I have come to the conclusion I DO NOT like Viibryd. Yesterday was the start of the 40mg dose. If anything the anxiety feels far more intense. I can feel the anxiety attacks coming on like a storm. But whats worse is the just overall feeling all the time that something is not right. Like the anxiety is just under the surface waiting to jump out again.
Oh and the hair loss. Thats awesome. Every shower I have hand fulls of hair fall out. If it keeps up I swear I’ll be bald in a few weeks.
Sometimes I just want to be out right mean to people. To people who have wronged me so long ago and I kept it in. Secretly keeping score. Now I want to lash out. Say the things I would never say otherwise…focusing on things I can’t fix or change, but I can’t let them go.

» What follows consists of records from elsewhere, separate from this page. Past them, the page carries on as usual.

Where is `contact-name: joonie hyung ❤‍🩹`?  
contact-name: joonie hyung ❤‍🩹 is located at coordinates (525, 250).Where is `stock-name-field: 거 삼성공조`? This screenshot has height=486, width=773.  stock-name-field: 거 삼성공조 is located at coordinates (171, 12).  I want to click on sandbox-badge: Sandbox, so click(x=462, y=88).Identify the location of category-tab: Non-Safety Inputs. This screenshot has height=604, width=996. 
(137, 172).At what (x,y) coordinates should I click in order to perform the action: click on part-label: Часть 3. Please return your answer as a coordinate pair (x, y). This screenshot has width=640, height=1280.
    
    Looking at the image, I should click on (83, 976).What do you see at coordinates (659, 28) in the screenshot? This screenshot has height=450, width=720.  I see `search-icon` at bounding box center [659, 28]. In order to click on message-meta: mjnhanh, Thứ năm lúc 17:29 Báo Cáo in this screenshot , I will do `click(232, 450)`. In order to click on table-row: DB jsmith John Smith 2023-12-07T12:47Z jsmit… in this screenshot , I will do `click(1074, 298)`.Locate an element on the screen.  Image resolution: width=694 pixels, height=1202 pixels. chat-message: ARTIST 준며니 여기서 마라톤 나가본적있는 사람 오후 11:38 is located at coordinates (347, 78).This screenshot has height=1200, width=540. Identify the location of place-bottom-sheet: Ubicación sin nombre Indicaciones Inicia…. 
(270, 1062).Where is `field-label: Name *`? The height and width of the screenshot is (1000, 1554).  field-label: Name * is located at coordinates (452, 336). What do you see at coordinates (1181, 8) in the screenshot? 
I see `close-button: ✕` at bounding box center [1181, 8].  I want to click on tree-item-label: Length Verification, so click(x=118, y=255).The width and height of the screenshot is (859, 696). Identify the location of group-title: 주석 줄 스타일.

It leaves me wondering what I did so wrong to some of these people that they treated me like they did. Or better yet. Why did I let people…and continue to do so…treat me as if I’m worthless? I continue to think back on the most recent incident when another female was moved to the unit I worked in with troubled youth…aka juvys. While I knew her history of making things difficult and being not so nice to other staff. I treated her just as I would any other person. Sunday mornings our longest work day (15.5hrs) I would make a full pot of coffee knowing she was also a coffee drinker so she could have some too. When we got our fake Kurigg I would share my k-cups with her. I supported her with the kids we worked with. In fact. I was about as professional as I could be. So when she constantly talked about me behind my back at work. Would run to tattle on any little thing I did that was not “by the book”, and the topper of the situation. Bribing kids with candy to actually not listen to me and treat me like shit.
What did I do?! What slight could I have caused to make her treat me this way?
I can look back through so much of my life and see these types of things play out over and over, and I’m always left wondering what I did. It must be my fault right?
Perhaps the better question is why do I feel the need to try to make these people like me? Why do I time and time again, allow people to treat me like crap, and hope that by treating them as I would anyone else that they will somehow like me?
The worst part is. The people who truly do like me for me. Who are my true friends. The ones who treat me how I treat them. I never think they like me either. I assume they put up with me because of my Other Half, or that I worked with them. Forget the fact that they will text me, call, ect on their own to check in on me.
Regardless, I need some relief.
At least I can talk to my psychiatrist about all this tomorrow at my appointment.